Input data
○ ○ ○ ○

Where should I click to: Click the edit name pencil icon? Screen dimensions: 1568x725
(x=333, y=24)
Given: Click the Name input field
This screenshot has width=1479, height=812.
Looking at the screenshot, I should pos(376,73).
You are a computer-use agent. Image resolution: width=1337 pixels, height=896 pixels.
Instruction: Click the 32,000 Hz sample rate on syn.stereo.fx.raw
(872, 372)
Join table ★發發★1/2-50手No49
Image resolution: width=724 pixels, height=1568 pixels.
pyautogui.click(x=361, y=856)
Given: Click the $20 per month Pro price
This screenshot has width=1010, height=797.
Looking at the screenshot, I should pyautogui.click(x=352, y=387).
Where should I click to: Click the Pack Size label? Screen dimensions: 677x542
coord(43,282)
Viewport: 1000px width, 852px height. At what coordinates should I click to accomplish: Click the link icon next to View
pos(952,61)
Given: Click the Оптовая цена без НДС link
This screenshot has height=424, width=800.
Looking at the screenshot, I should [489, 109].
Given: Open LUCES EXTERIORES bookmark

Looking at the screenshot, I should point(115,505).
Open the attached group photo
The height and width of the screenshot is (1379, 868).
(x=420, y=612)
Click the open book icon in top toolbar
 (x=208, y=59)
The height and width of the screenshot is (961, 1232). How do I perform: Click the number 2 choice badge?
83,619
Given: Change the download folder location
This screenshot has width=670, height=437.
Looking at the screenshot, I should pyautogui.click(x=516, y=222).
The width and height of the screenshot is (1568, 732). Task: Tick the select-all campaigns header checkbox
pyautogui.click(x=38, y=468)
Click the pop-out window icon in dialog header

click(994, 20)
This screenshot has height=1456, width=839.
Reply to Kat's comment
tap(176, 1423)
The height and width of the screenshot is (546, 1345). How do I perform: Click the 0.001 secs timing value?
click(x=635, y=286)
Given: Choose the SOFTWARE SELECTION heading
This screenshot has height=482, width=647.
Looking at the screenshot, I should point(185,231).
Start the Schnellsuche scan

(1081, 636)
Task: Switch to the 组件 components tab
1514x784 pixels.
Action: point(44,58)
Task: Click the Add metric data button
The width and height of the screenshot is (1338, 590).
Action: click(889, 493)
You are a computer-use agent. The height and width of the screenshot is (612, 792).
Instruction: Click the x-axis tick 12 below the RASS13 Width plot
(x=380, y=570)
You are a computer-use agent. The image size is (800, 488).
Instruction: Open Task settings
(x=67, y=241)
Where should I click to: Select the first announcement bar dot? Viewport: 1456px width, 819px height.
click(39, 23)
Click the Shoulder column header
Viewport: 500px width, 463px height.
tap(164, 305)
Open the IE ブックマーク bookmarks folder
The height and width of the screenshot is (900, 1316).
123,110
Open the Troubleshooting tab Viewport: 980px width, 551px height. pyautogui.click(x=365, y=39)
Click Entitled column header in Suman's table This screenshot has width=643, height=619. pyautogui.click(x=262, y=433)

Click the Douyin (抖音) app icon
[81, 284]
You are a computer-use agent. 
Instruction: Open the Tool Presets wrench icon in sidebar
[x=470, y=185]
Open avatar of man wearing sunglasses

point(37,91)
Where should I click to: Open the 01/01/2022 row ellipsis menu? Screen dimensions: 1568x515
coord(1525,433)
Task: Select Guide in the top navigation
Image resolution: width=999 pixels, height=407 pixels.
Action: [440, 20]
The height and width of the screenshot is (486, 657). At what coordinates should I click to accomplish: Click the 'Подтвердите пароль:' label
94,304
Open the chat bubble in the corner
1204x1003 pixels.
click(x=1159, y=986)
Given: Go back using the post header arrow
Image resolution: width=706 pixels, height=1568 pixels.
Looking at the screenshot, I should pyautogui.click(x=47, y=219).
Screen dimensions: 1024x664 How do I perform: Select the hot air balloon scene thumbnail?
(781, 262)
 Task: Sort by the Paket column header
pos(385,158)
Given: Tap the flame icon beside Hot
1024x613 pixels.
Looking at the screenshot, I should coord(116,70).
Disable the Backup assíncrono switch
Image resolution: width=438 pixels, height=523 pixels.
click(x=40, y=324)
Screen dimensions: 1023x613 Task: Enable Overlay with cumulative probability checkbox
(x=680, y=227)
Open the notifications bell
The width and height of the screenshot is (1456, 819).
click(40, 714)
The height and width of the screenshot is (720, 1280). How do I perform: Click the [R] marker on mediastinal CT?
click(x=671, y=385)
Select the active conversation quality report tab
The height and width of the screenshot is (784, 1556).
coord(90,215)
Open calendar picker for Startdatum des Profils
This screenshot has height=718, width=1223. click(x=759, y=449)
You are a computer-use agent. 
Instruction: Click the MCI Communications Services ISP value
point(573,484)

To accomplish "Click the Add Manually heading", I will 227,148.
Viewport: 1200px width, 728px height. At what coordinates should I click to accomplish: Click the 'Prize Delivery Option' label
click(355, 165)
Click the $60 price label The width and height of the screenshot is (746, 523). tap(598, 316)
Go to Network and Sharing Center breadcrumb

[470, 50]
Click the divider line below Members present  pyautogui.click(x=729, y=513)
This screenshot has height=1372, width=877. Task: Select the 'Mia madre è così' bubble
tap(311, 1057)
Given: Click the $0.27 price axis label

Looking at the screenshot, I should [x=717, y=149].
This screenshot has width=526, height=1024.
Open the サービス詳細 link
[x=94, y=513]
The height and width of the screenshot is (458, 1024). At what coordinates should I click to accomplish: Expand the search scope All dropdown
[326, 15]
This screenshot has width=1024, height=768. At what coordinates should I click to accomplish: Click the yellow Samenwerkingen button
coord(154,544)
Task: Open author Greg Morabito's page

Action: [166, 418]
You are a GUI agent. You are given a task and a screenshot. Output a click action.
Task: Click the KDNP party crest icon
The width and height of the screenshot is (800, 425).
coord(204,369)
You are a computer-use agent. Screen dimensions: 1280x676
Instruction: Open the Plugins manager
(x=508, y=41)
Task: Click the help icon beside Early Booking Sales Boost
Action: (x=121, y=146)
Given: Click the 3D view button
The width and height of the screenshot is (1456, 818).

○ ○ ○ ○

Instructions to follow
Everything from the first line above through the line that contains "Given: Change the download folder location" should be duplicated exactly, please, and nothing beyond it.

Task answer
Where should I click to: Click the edit name pencil icon? Screen dimensions: 1568x725
(x=333, y=24)
Given: Click the Name input field
This screenshot has width=1479, height=812.
Looking at the screenshot, I should pos(376,73).
You are a computer-use agent. Image resolution: width=1337 pixels, height=896 pixels.
Instruction: Click the 32,000 Hz sample rate on syn.stereo.fx.raw
(872, 372)
Join table ★發發★1/2-50手No49
Image resolution: width=724 pixels, height=1568 pixels.
pyautogui.click(x=361, y=856)
Given: Click the $20 per month Pro price
This screenshot has width=1010, height=797.
Looking at the screenshot, I should pyautogui.click(x=352, y=387).
Where should I click to: Click the Pack Size label? Screen dimensions: 677x542
coord(43,282)
Viewport: 1000px width, 852px height. At what coordinates should I click to accomplish: Click the link icon next to View
pos(952,61)
Given: Click the Оптовая цена без НДС link
This screenshot has height=424, width=800.
Looking at the screenshot, I should [489, 109].
Given: Open LUCES EXTERIORES bookmark

Looking at the screenshot, I should point(115,505).
Open the attached group photo
The height and width of the screenshot is (1379, 868).
(x=420, y=612)
Click the open book icon in top toolbar
 (x=208, y=59)
The height and width of the screenshot is (961, 1232). How do I perform: Click the number 2 choice badge?
83,619
Given: Change the download folder location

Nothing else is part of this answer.